Conflict, Comfort Zones and Fractured Heroes

“I need to get out of my comfort zone” or even worse “They need to get out of their comfort zones” – those phrases have always, sometimes irrationally, wound me up. The first as I’ve always found myself thinking “well do it then”, the second as it has always appeared judgemental and holier-than-thou and yet the past year or so I have found myself increasingly challenging myself with the uncomfortable. Making myself ask questions that can give me headaches.

There’s always need for caution though. I don’t want to walk the path that is lined with fluffy thought clouds and warm fuzzys, but I think there can also be a real danger in challenging yourself too much. Overthinking can lead to less faith, more logic (not necessarily more truth though!) and would probably turn me into a completely paranoid conspiracy nut who wouldn’t believe in anything – in fact I’d probably end up questioning it was raining whilst being stood outside getting soaked!

So why am I sharing these somewhat jumbled thoughts?

I’m going through one of those challenging times, when I’m feeling an inner conflict as I weigh up some questions and attitudes that I have or have seen in people I look up to. I think the biggest challenge is the hypocrisy of holding others to a higher standard than the one to which I live personally and putting a mirror up to my own life.

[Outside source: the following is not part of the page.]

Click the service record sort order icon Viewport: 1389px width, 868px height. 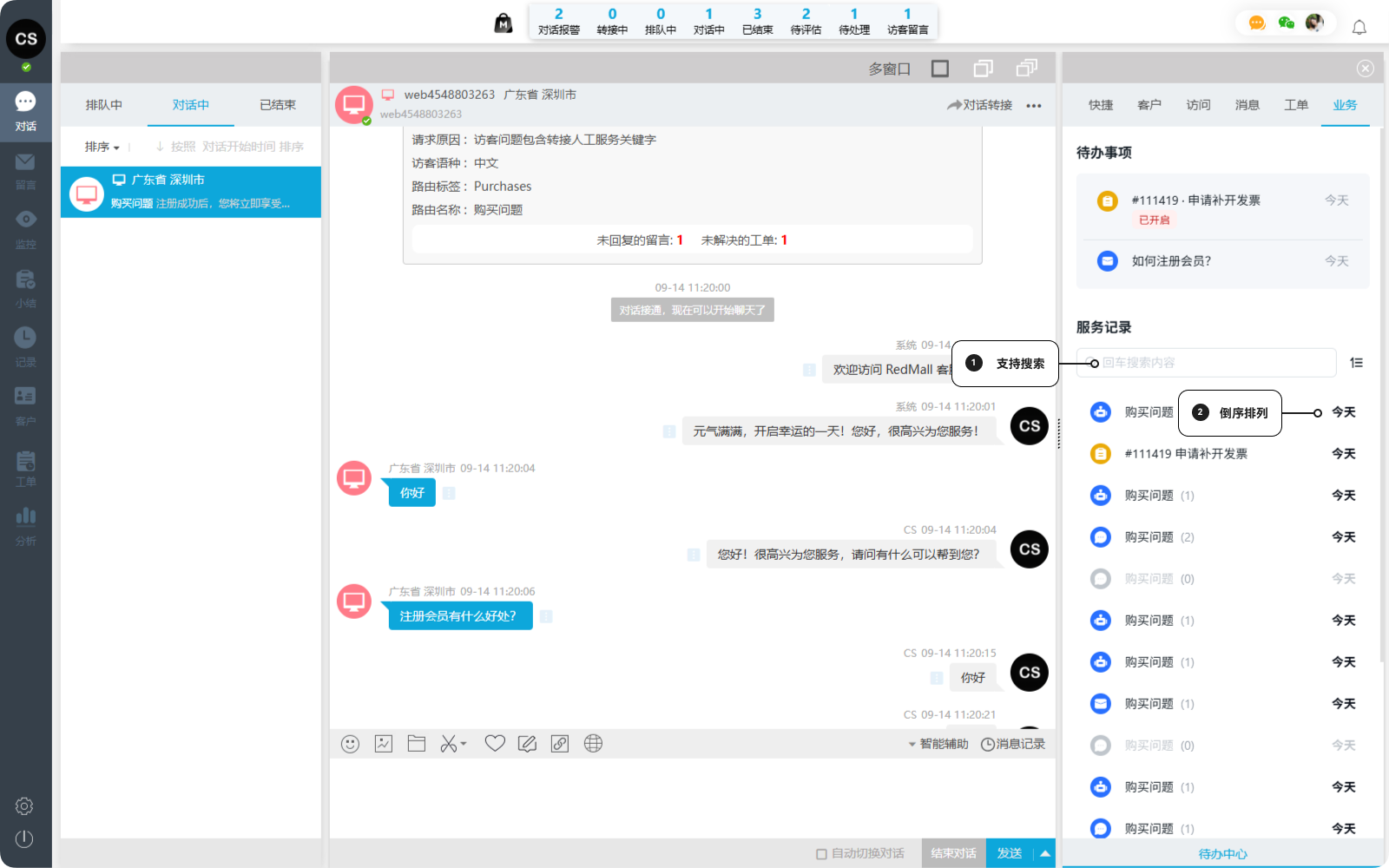(1356, 363)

Another thing that has really hit me quite hard is seeing one of my Christian rock idols in a very weird place. Whilst his bandmates have moved on and grown as role models, he has gone into a very confused and strange place. I saw him perform at a music festival on TV the other year and I was shocked by what I saw, and when I looked him up the other day it really upset me. This was/is someone who really helped a generation of young Christians find their identity in Christ – and yet he appears to have lost his.

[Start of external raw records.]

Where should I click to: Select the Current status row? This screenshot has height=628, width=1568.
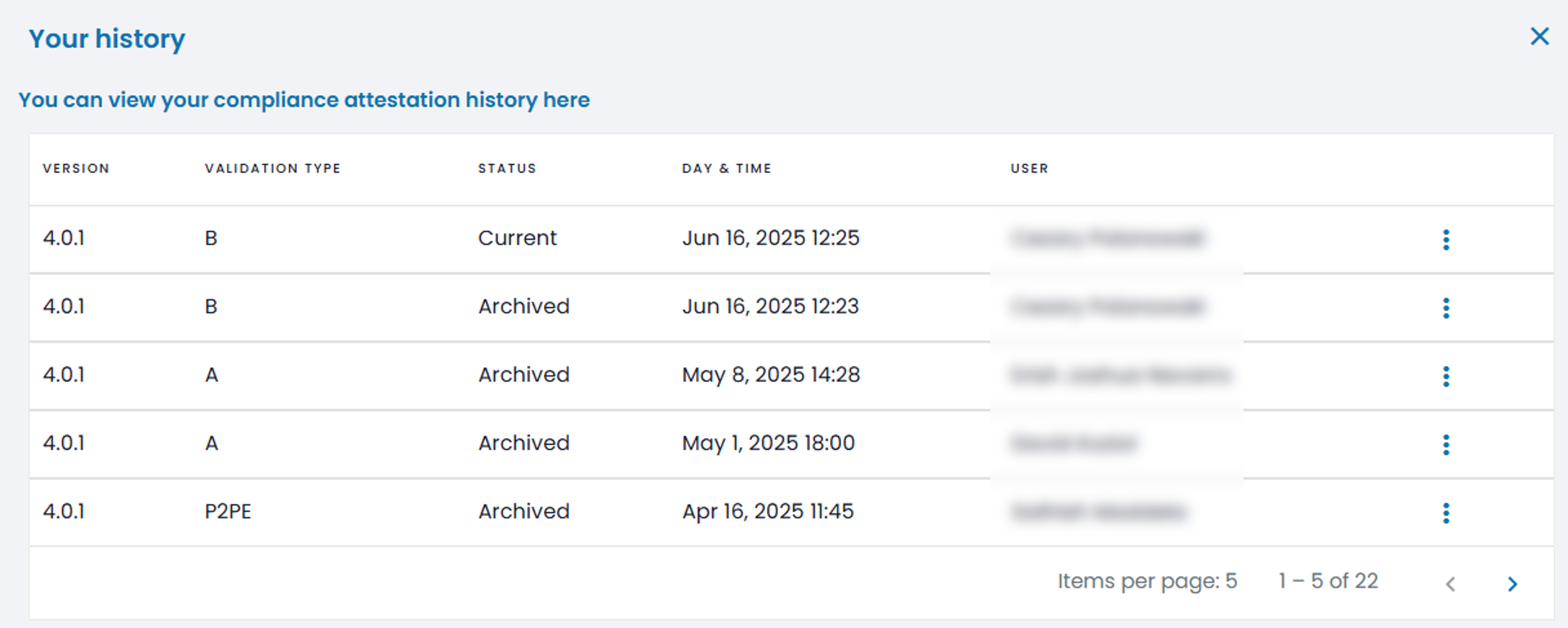517,238
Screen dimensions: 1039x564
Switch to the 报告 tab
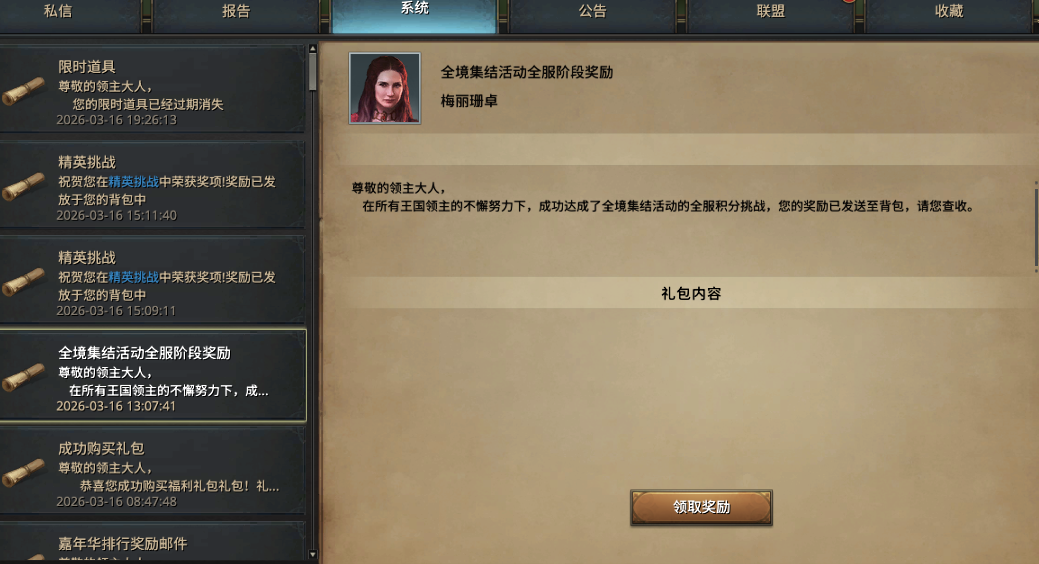[236, 13]

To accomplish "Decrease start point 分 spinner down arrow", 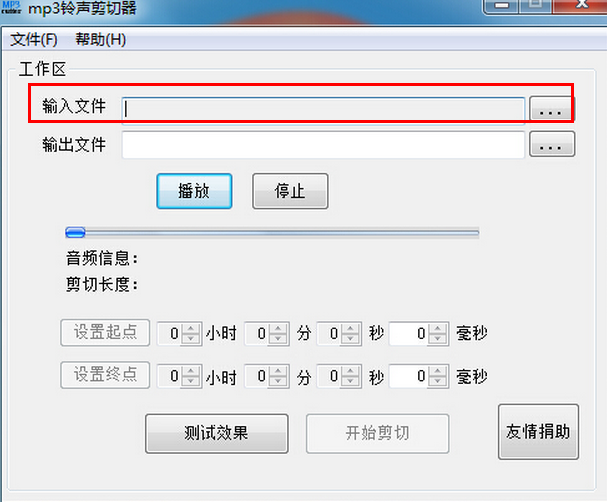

I’m not judging, or at least I am trying to avoid judging but I’ve found that this fractured hero has really added to my own conflict and also seems to be a warning light over wandering too far out of the comfort zones.

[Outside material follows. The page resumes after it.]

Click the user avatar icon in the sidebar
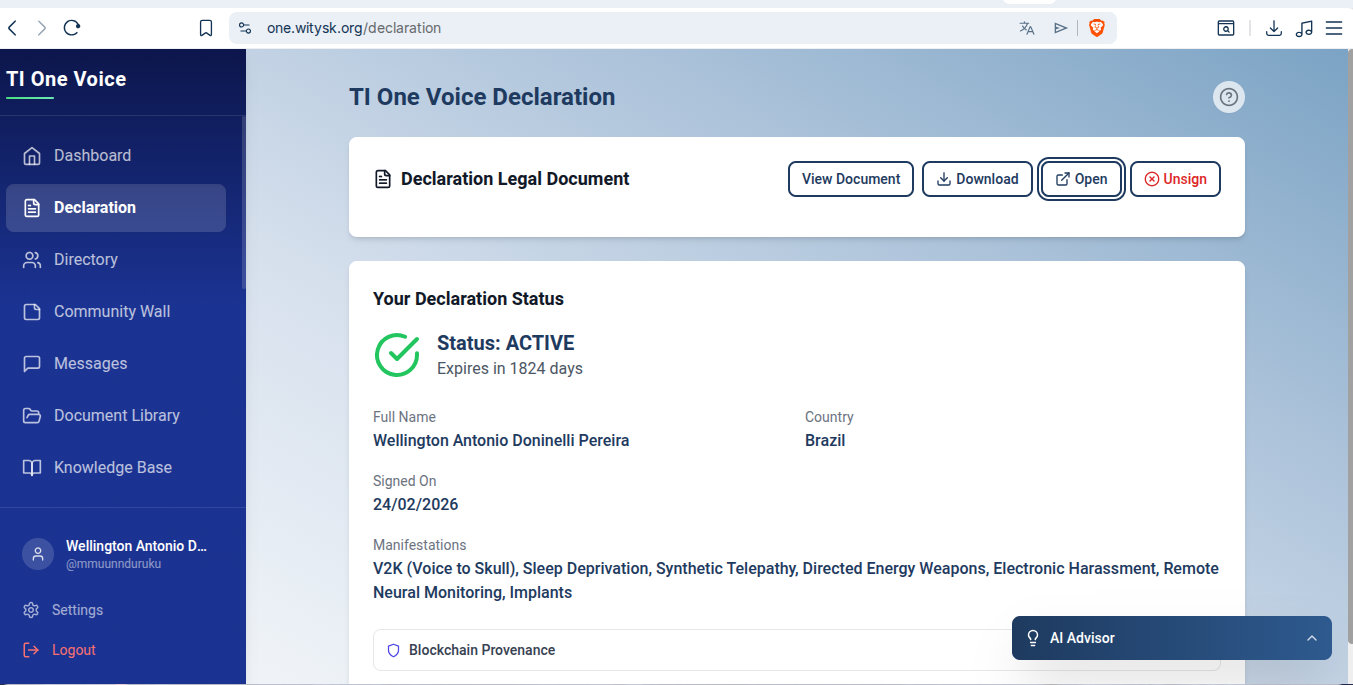38,555
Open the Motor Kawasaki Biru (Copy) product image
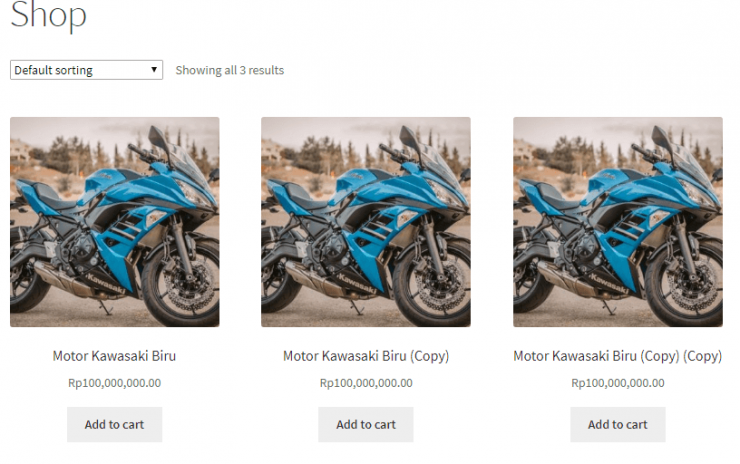 pos(366,222)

Christ never promised us an easy journey, and we should never cease in our pursuit to understand Gods word, His Love, His heart and all that He has for us and others – even when that does mean questioning our own prejudices and judgmental attitudes. However, we should never forget that He gives us a “peace that surpasses all understanding”

Conflict isn’t always bad, comfort-zones sometimes need to be left, and we are all fractured – even our heroes and role models. The thing we always need to ensure is that we always return to Gods word, to His truth and never letting go of the Peace that His Love brings.